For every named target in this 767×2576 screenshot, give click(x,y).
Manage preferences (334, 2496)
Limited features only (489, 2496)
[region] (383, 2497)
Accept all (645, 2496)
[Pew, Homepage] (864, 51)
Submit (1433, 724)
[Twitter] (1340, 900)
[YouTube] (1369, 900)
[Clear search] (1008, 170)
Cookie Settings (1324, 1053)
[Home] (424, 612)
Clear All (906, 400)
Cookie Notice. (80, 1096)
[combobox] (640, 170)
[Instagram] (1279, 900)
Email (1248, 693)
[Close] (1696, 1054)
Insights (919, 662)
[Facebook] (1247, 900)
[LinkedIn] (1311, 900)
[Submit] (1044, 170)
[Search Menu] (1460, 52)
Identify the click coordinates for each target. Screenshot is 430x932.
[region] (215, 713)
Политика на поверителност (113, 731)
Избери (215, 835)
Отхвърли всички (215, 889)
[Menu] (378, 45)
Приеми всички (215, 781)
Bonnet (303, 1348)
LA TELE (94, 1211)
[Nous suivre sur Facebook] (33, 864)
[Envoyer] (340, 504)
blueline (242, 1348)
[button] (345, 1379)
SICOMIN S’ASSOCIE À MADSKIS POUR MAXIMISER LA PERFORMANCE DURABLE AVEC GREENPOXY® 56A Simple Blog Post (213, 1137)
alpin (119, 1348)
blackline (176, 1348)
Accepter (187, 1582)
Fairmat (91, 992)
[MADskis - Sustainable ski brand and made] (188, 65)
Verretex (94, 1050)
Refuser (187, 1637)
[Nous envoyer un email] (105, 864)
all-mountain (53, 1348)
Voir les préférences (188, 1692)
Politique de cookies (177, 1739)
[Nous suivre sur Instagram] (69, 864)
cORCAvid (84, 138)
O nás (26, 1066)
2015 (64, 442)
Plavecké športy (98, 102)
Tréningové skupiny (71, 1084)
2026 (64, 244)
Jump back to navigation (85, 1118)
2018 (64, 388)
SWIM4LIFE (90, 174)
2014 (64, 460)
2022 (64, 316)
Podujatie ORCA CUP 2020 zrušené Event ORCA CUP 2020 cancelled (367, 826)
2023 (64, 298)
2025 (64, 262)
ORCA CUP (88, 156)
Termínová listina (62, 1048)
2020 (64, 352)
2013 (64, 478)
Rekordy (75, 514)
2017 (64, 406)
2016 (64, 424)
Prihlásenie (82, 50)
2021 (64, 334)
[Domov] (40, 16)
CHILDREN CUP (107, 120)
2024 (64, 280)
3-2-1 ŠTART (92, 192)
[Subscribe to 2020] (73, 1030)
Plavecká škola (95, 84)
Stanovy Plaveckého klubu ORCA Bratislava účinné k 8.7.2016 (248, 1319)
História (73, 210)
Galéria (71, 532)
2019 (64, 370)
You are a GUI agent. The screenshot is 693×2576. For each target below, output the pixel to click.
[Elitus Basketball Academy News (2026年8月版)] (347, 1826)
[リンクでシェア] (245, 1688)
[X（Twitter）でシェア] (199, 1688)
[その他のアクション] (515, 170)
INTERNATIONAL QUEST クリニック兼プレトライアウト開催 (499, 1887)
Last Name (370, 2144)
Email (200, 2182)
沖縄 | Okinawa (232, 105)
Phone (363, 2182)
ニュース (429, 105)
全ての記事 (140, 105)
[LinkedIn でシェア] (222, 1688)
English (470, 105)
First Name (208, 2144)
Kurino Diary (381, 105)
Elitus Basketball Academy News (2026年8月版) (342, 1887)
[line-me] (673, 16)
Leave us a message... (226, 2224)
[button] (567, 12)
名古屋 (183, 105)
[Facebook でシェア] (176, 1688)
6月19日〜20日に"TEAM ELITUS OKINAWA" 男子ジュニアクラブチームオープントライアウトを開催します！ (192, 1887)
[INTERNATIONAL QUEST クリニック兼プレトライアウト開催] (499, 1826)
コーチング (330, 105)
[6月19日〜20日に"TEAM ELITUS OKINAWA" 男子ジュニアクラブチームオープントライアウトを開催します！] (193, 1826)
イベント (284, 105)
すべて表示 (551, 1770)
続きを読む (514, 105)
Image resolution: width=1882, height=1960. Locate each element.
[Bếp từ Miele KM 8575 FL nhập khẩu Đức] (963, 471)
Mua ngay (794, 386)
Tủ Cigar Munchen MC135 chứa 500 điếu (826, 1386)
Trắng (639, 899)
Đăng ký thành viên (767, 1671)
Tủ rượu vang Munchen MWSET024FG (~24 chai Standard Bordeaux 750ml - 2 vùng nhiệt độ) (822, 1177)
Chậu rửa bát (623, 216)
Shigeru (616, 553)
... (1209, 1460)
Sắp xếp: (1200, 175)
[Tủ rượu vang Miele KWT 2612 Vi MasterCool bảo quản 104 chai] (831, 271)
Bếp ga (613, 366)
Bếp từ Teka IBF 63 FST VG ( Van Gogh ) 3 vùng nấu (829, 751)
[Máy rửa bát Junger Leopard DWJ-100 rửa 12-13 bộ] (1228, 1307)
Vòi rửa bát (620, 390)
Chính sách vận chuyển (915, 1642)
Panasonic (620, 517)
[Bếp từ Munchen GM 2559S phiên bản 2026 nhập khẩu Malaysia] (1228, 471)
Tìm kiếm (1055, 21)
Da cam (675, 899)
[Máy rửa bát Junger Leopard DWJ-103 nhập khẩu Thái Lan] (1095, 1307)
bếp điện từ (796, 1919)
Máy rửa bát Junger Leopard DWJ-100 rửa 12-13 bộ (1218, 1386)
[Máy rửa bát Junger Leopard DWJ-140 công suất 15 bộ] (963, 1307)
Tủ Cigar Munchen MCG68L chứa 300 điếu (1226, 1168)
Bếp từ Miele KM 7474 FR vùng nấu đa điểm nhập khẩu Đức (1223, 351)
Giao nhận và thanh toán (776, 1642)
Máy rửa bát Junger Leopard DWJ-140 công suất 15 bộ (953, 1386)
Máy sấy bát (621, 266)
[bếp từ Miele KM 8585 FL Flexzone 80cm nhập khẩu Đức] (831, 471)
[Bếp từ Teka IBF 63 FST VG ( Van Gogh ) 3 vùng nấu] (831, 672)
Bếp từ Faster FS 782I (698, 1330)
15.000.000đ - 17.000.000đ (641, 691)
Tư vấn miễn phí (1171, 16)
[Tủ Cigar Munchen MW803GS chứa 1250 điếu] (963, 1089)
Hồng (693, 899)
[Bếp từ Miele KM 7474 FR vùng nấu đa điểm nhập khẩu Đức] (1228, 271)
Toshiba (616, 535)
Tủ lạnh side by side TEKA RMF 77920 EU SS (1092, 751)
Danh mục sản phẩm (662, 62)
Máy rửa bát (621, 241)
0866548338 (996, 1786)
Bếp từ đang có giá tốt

» **TASK INSTRUCTIONS**: Retype the entries above exactly, but only from the line containing "English (470, 105)" through the line containing "Trắng (639, 899)", both included.

» **SOLUTION TO THIS TASK**:
English (470, 105)
First Name (208, 2144)
Kurino Diary (381, 105)
Elitus Basketball Academy News (2026年8月版) (342, 1887)
[line-me] (673, 16)
Leave us a message... (226, 2224)
[button] (567, 12)
名古屋 (183, 105)
[Facebook でシェア] (176, 1688)
6月19日〜20日に"TEAM ELITUS OKINAWA" 男子ジュニアクラブチームオープントライアウトを開催します！ (192, 1887)
[INTERNATIONAL QUEST クリニック兼プレトライアウト開催] (499, 1826)
コーチング (330, 105)
[6月19日〜20日に"TEAM ELITUS OKINAWA" 男子ジュニアクラブチームオープントライアウトを開催します！] (193, 1826)
イベント (284, 105)
すべて表示 (551, 1770)
続きを読む (514, 105)
Image resolution: width=1882, height=1960. Locate each element.
[Bếp từ Miele KM 8575 FL nhập khẩu Đức] (963, 471)
Mua ngay (794, 386)
Tủ Cigar Munchen MC135 chứa 500 điếu (826, 1386)
Trắng (639, 899)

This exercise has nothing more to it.